Well now they have twins and another kid, they moved to the suburbs before this.

[0:09:38.2] WS: Your priorities change don’t they?

[0:09:40.5] KF: They do, that cool trendy living is not so cool with little ones and we know that we’ve got a massive millennial population that is forming families and so again, that trend was already happening, it just accelerated. You got kids at home? You need more space, let’s face it, you’re going to just absolutely not enjoy parenting if you’re locked in a small space.

[0:09:59.6] WS: Right, you know, Kathy, especially coming through 2008, and that crisis and just your experience in the real estate business and knowing so many experts in the space, what do you see coming? Six months, 12 months from now, you know, what’s Real Wealth doing, are you all buying? What’s your all’s game plan or business plan moving forward?

[0:10:17.4] KF: You know what’s amazing? Almost nothing is changing, if anything, we’re just gearing up because we’ve discovered that what our plan was, was good. Even though I was feeling this jealousy and like I wish we were doing this and that and you know, that’s how real estate is. Especially on your show because each time you hear somebody doing something cool, it’s like, why am I not in storage units, why am I not in student housing? It turns out, and I do have FOMO all the time.

I’m just like, I’m in this boring single family world but now, all the research we’ve done, it was on target and nothing has changed. The people who we’ve helped assist in buying one to four units nationwide, their prices just went up, their rents went up, rents – so what do I see, what I’ve heard and I have the opportunity like you to interview so many experienced people, economists and people who counsel builders because builders really need to be able to see the future because it takes so long to get something built. You need to know what’s going to come in two or three years.

================================

» **TASK BRIEF**
From the interview transcript, write out the part starting with "[0:10:17.4] KF: You" and going on through "all the time.", changing "jealousy" to "envy".

» **DATA**
================================

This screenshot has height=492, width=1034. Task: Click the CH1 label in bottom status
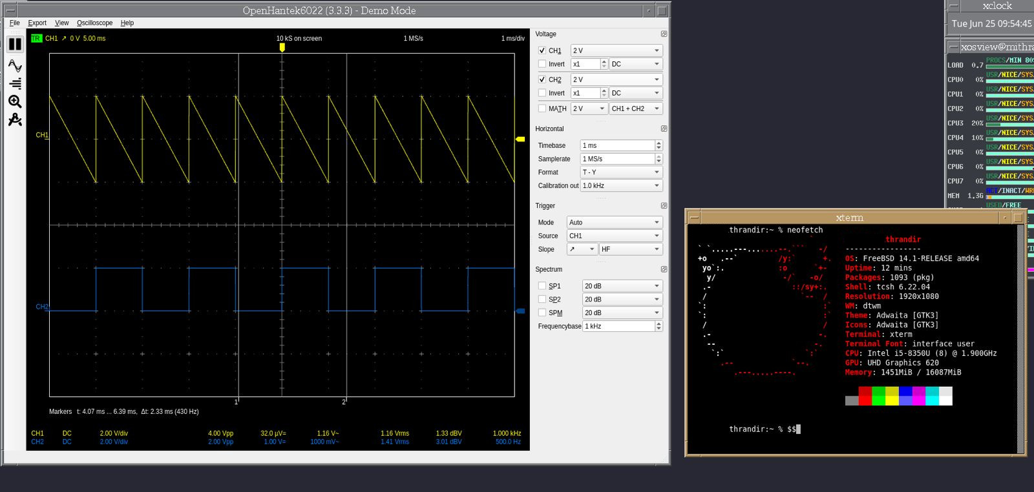(x=37, y=433)
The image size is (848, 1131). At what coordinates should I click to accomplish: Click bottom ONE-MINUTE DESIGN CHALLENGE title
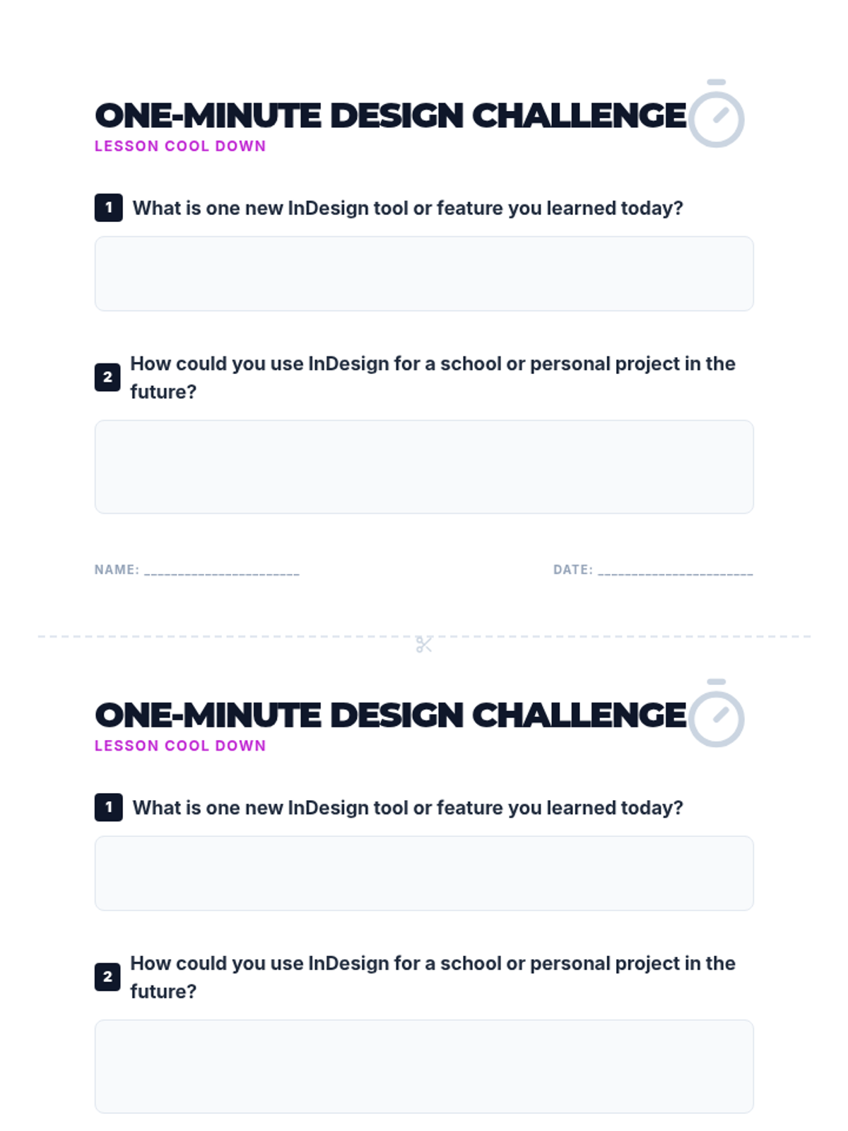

================================

» **THE OUTPUT**
[0:10:17.4] KF: You know what’s amazing? Almost nothing is changing, if anything, we’re just gearing up because we’ve discovered that what our plan was, was good. Even though I was feeling this envy and like I wish we were doing this and that and you know, that’s how real estate is. Especially on your show because each time you hear somebody doing something cool, it’s like, why am I not in storage units, why am I not in student housing? It turns out, and I do have FOMO all the time.